* _What to do_
A: List every distinct word of two or more letters that appears entirely in capital letters in the forum post.
B: Reproduce the passage of the forum post starting at "Back in the" and ending at "library at large.".

Originally posted by HDonaldCapps
Having had more than a few occasions to meet and talk with Bill Milliken, I can attest that he can make the completely opaque crystal clear to even someone such as me. Be advised that Bill still drives at one speed -- VERY VERY FAST, as I found out when he gave me a lift back to my car once upon a recent time. The book is nothing compared to getting it live and in person. Mr. Milliken is quite something, a fascinating person to listen to -- I learned more about certain aspects of aviation from him than I ever did during my flying days.


Back in the days when I read engineering books for fun I ploughed my way through Race Car Vehicle Dynamics. It is phenomenally lucid, and large chunks of it still stick with me even though I am not and never will be a Mech Eng. type. A stunning book.



I finished the Cahier volumes this weekend and can still only marvel at the photographs. Cahier tells an interesting story and one that certainly shed some light on things I had wondered about concerning BC. Lord knows where it will finally end up since I am literally running out of room in my office at the moment and I can't do anything until other renovations get finished before I can do anything with my cubbyhole and the library at large.

* _Provided material_
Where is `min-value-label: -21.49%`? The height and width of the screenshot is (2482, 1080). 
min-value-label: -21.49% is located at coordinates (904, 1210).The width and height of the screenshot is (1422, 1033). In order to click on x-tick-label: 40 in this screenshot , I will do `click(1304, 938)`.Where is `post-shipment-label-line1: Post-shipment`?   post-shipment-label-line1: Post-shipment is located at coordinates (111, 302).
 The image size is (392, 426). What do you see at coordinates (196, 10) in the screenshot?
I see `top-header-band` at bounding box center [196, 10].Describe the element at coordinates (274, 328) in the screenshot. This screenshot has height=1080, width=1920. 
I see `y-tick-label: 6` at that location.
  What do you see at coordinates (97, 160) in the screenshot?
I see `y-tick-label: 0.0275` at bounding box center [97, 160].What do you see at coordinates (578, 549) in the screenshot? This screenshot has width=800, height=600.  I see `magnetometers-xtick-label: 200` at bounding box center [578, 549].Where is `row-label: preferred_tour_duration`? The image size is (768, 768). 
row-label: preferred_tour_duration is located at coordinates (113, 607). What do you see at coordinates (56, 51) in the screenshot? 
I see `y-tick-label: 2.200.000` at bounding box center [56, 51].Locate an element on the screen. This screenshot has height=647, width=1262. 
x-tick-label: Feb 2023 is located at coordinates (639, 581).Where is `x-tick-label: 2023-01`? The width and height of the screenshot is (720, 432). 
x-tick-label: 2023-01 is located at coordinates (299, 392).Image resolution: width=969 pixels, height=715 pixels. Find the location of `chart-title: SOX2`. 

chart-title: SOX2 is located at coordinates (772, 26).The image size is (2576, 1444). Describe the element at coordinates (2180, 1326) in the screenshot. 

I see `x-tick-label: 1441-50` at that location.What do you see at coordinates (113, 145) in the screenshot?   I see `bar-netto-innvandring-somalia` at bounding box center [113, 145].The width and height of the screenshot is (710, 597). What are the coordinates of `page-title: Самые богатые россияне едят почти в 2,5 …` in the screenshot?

* _Answers by item number_
A: VERY, FAST, BC

B:
Back in the days when I read engineering books for fun I ploughed my way through Race Car Vehicle Dynamics. It is phenomenally lucid, and large chunks of it still stick with me even though I am not and never will be a Mech Eng. type. A stunning book.



I finished the Cahier volumes this weekend and can still only marvel at the photographs. Cahier tells an interesting story and one that certainly shed some light on things I had wondered about concerning BC. Lord knows where it will finally end up since I am literally running out of room in my office at the moment and I can't do anything until other renovations get finished before I can do anything with my cubbyhole and the library at large.